AUFGABEN:
1. Zu welchem Prozess gehört laut der Rede über Temelín die Nulloption?
2. Führe die Rede über Temelín nach ihrem letzten Satz weiter.

TEXTAUSZUG:
------

Herr Bundeskanzler, unabhängig vom Ton dieses Briefes, den ich mir als Regierungschef ja gar nicht gefallen lassen würde, auch nicht von einem EU-Kommissar (Abg. Dr. Khol: Von einem sozialistischen!), muss ich einmal hinzufügen, können Sie jetzt nicht bloß Haltung einnehmen und sagen: Jawohl, Herr Kommissar, jetzt ist der Stand der Technik bei Temelín erreicht, jetzt kann Temelín in Betrieb gehen, jetzt können die Vereinbarungen geschlossen werden.

Was wir erwarten, ist ein klarer Bericht von Ihnen über die offenen Punkte, über die laufenden Störfälle, über die laufenden Verhandlungen, und nicht, dass Sie bloß das Ansinnen des Kommissars in diesem Brief vollziehen, der da in einer anderen Formulierung meint: Das Thema ist inzwischen sowohl sachlich als auch politisch für den Abschluss reif. – Das ist fast wie ein Diktat.

Jetzt komme ich drauf, warum Sie nicht interessiert daran waren, dass dieser Brief so schnell in die Öffentlichkeit kommt. Keine Rede in dem Brief von der Nulloption, nämlich auch Bestandteil des Melker Prozesses, keine Rede vom Ausstieg aus der Atomenergie, worüber der Diskussionsprozess in den Mitgliedsländern der Europäischen Union jetzt langsam beginnt.

------

LISTENINHALT:
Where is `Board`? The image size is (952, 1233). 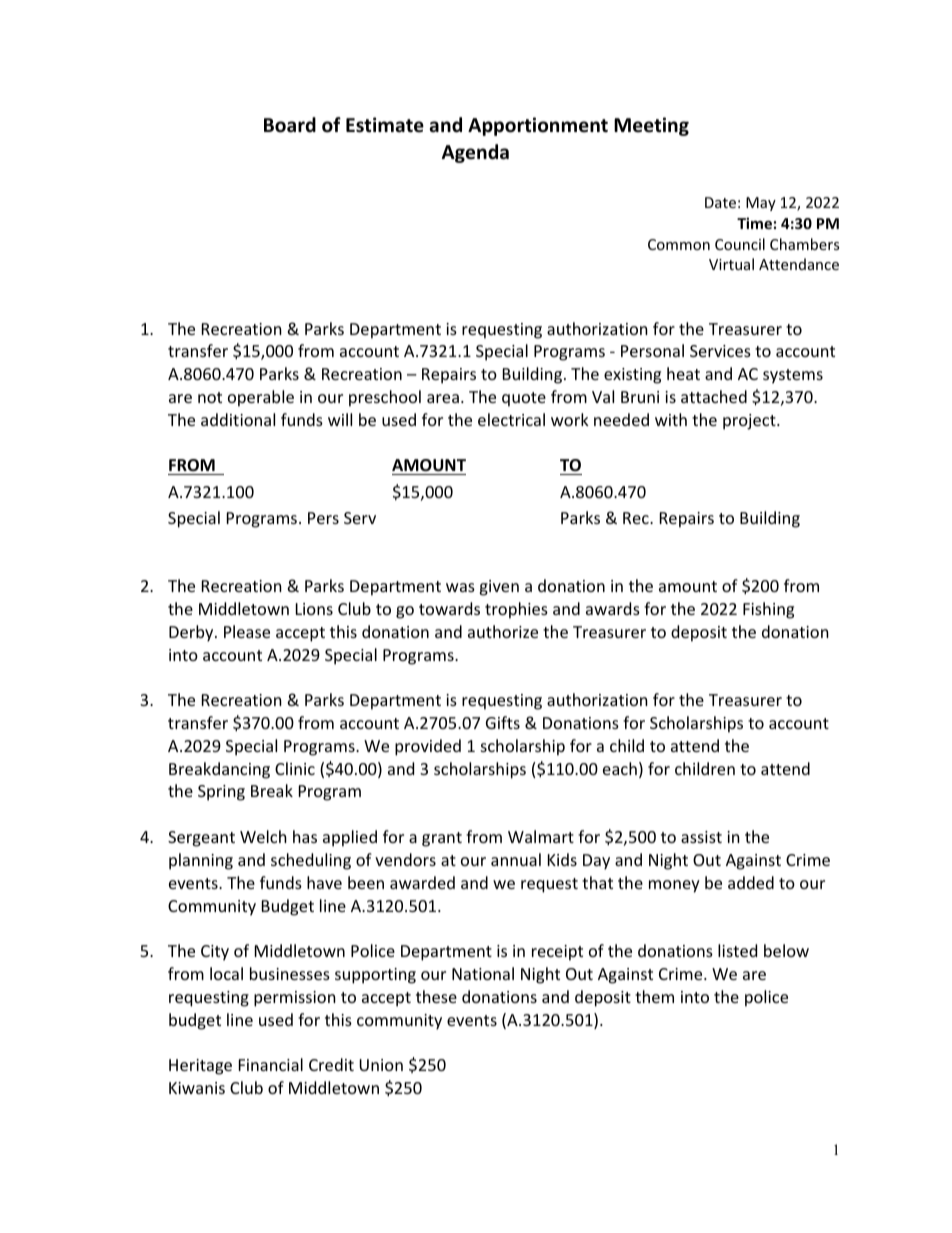
Board is located at coordinates (290, 125).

------

ERGEBNISSE:
1. Zum Melker Prozess.

2.
Statt dass Sie hier zwei Teams bilden – ein Team: Klestil, Scheibner und Bartenstein und das andere Team: Schüssel, Ferrero, die einen Wettkampf in den Auslandsreisen veranstalten –, wäre es besser gewesen, Sie hätten die einzelnen Mitgliedsländer der Europäischen Union besucht und dafür geworben, dass endlich ein Ausstieg aus der Atomenergie stattfindet. Das ist ein wirklich aktuelles Problem. (Beifall bei der SPÖ und bei Abgeordneten der Grünen.) Und Ausstieg vor allem auch im Lichte des 11. September und der neuen Formen des Terrors.

Jetzt stellt sich natürlich heraus, dass Atomkraftwerke ein noch größeres Risiko sind, als sie es ohnehin schon vorher waren. Und ich sage noch einmal: Ich finde es mutig, was Kommissar Verheugen in diesem Brief schreibt angesichts dessen, dass ein Störfall den anderen in Temelín jagt. Aber es geht hier nicht nur um Temelín, es geht um alle Atomkraftwerke jener Beitrittsländer, die welche haben, auch um die Atomkraftwerke, die noch die restlichen fünf Mitgliedsländer der Europäischen Union haben. Und da sind Sie säumig. Wir wollen endlich einen klaren Bericht und nicht, dass Sie uns erst auf Drängen den Inhalt des Briefes von Kommissar Verheugen mitteilen. (Abg. Wenitsch: Zwentendorf!)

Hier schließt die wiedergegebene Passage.